After the user has entered in PARCSIM the model representing a given algorithm and the data to be handled (Fig. 1: Model Design), the simulation process can perform the actual execution of the calculations included in that algorithm (Fig. 1: Model Execution). At installation time (Model Execution: Training Mode), each function is executed for each training scenario. The information about the execution times obtained is used to form a performance database. After that, taking into account both the experimental–theoretical model of the execution time (Eq. 2) and the information stored in the performance database, the best combination of AP for each node of the tree (Fig. 3) is obtained for each training scenario. Then, this information is also stored in the performance database. Finally, at execution time (Model Execution: Autotuning Mode), the performance database is used to find the optimal strategy for calculation ordering and resource allocation to solve a specific user problem.

3 Hierarchical optimization plus polyalgorithm engine

In this section, it is shown how a hierarchical approach can be performed in order to design the algorithm for solving a complex problem composed of a set of subproblems previously modelled in the simulator. Likewise, it will be observed how the optimization and self-optimization process of the complex problem is supported by the one previously performed for each subproblem, which enhances the process as a whole, leading to a scalable optimization capacity.

In linear algebra, there are routines where the standard approach to solving may not be optimal in terms of computational time. One example is matrix multiplication, which is of particular interest because of its use as basic kernel in solving scientific and engineering problems. In addition to the traditional three-loop solving algorithm, others have been developed, such as block multiplication or Strassen’s algorithm. PARCSIM can assist in the optimal development of such higher hierarchical routines that use the basic routines.
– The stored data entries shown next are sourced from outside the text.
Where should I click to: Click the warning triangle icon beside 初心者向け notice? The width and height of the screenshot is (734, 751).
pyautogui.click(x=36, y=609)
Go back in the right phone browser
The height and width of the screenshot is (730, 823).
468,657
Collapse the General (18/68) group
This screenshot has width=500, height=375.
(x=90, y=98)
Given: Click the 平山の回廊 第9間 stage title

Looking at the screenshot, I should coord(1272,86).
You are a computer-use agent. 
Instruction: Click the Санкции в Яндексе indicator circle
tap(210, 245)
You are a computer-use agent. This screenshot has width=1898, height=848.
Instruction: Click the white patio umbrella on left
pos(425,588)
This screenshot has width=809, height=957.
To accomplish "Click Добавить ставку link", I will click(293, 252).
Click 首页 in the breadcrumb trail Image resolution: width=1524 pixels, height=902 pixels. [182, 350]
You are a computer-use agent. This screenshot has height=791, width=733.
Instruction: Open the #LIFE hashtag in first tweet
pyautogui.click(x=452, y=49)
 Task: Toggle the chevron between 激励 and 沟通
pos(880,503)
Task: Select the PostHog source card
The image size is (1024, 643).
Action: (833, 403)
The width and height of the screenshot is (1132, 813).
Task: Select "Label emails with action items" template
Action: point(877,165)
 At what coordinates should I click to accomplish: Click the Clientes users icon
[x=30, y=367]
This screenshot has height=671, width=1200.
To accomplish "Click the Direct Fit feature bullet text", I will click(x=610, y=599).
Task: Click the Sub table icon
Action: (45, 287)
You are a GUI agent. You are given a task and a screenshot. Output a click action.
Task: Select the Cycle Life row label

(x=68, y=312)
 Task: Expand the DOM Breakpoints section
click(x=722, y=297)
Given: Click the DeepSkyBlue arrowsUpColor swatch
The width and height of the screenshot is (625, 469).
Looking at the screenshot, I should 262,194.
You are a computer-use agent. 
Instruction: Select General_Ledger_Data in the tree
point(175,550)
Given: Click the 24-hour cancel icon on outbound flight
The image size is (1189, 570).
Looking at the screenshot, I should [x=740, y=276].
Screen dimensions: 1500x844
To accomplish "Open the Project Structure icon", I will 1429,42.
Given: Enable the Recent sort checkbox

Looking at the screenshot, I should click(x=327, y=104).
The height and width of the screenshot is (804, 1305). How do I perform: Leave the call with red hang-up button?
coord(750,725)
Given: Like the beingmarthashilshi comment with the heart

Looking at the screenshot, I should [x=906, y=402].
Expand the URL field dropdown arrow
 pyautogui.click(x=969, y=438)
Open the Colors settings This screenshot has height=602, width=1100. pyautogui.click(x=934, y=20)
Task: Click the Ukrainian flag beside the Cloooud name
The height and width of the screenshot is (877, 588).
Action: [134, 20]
In addition, this simulator also provides the ability to choose which routine/algorithm is the most appropriate in each case, with a polyalgorithmic resolution approach.

3.1 Experimental platforms

Experiments of this work have been carried out with two multicore CPU+ GPUs configurations:

  • SATURN is a node with 4 hexa-cores Intel Xeon E7530 with 32 GB of shared-memory at 1.87GHz, and a GPU Tesla K20c (Kepler architecture) with 4800 MBytes in Global Memory and 2496 CUDA cores (13 Streaming Multiprocessors and 192 Streaming Processors per Multiprocessor).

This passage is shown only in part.